3 - O mês passado participei num encontro onde me
foi solicitado dissertar sobre um determinado tema. Apesar de isso fazer parte
das minhas obrigações profissionais, tenho vindo a fazê-lo cada vez menos.
Sinto que o ruído é cada vez maior, e constante. Ao palestrante é exigida uma
“adequada” perícia em termos de comunicação para conseguir manter a atenção do
público (se tiver a sorte de ter mais do que uma mão cheia de pessoas em sala).
O conteúdo, em particular se implicar fazer algumas reflexões é, quase sempre,
remetido para segundo plano. Para além de se estar sempre a correr o risco de
aborrecer quem está a ouvir. Entretanto, tiram-se umas fotografias para
justificar a realização do evento, para partilhar nas redes sociais, e pronto:
evidências obtidas, trabalho feito! A veleidade que, ao que parece, envolve tantas
destas, e de outras tantas reuniões de pessoas, em contextos diferentes, aflige-me.

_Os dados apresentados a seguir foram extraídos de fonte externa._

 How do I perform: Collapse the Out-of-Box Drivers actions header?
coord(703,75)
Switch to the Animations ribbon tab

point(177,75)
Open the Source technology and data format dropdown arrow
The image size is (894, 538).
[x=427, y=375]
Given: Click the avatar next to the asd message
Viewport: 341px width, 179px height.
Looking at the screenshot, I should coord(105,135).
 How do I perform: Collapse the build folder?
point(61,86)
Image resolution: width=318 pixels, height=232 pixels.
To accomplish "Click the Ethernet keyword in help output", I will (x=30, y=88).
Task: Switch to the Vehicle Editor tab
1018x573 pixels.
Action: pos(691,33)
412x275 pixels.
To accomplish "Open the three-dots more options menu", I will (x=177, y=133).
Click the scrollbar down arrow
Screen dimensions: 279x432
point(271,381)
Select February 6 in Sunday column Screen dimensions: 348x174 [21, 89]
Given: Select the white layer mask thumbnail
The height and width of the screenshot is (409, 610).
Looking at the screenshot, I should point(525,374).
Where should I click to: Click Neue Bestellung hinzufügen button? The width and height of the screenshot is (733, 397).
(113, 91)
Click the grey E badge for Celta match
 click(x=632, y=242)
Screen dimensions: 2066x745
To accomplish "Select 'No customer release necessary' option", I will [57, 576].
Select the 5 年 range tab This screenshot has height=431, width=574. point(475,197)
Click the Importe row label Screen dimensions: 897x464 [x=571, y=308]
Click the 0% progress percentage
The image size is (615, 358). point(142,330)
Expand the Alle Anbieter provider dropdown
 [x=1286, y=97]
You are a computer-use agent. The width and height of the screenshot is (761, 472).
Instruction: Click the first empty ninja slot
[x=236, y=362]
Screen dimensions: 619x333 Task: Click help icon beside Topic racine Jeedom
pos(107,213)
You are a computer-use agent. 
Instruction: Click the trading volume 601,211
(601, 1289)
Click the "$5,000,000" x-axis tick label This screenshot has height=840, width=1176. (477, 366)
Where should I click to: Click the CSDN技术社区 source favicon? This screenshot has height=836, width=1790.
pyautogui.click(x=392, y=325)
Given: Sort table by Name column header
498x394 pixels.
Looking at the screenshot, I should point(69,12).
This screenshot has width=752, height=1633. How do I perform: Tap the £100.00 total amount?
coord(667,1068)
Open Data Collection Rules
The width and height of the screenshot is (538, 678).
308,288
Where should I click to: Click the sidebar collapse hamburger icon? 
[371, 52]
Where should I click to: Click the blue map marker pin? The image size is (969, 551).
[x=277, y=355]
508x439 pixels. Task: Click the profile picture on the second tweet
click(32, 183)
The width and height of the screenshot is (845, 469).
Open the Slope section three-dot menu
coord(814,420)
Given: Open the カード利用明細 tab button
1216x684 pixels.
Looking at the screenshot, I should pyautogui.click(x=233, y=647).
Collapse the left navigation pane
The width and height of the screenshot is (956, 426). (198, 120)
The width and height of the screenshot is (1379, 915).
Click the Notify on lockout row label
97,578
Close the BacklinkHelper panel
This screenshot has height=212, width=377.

Num outro dia, alguém me dizia que já é possível encontrar resumos no
aplicativo Kindle da tragédia de “Hamlet” em 25 palavras, e do “Rei Lear”, em
50 palavras! Acresce a isto a corrente ausência de privacidade: hoje, não só é
quase “obrigatório confessar” tudo a toda a gente, como é imperativo fazê-lo no
imediato. Cada vez é mais difícil guardar a experiência só para si. Quando a
assimilação, a compreensão, são exigentes, carecem de tempo…e de silêncio! Não
será isto preocupante? Para mim, é!
Apresentados os factos, o que fazer então para combater esta “moda”,
propensão, orientação…seja lá o que for que lhe queiramos chamar? Há quem
defenda que falta começar por criar uma “narrativa” (palavra hoje tão em voga) que
prove o quanto é complicado, e o quanto será dramático num futuro próximo, que
os estudantes entrem para a universidade com fraco desempenho académico, que os
jovens cresçam sem referências morais, que seja vendido às novas gerações um
modelo único de sucesso… preterindo o quanto é importante preparar os jovens
para serem boas pessoas, bons cidadãos do seu país e do mundo.
Saramago clama: “Já não há indignação espontânea, que é a boa, a verdadeira indignação. Existe uma doença do espírito: o mal da indiferença dos cidadãos. Estamos todos moralmente doentes.” Camilo acrescenta: “Há uma espécie de insensibilidade que, a meu juízo, é o existir intermédio da demência e da morte.” Cunningham conclui: “Vivemos as nossas vidas, fazemos o que fazemos e depois dormimos. É tão simples e comum quanto isso.”
Será? Será mesmo assim? Será que, ao presente, há vontade, individual e colectiva, para contrariar o “não vale a pena, pois nós somos assim” e, se a houver, será que ainda vamos a tempo de “lançar uma pedra sobre as águas e fazer muitas ondulações?”
Fica o repto para este novo ano que se aproxima!
Boas Festas a todos os meus leitores.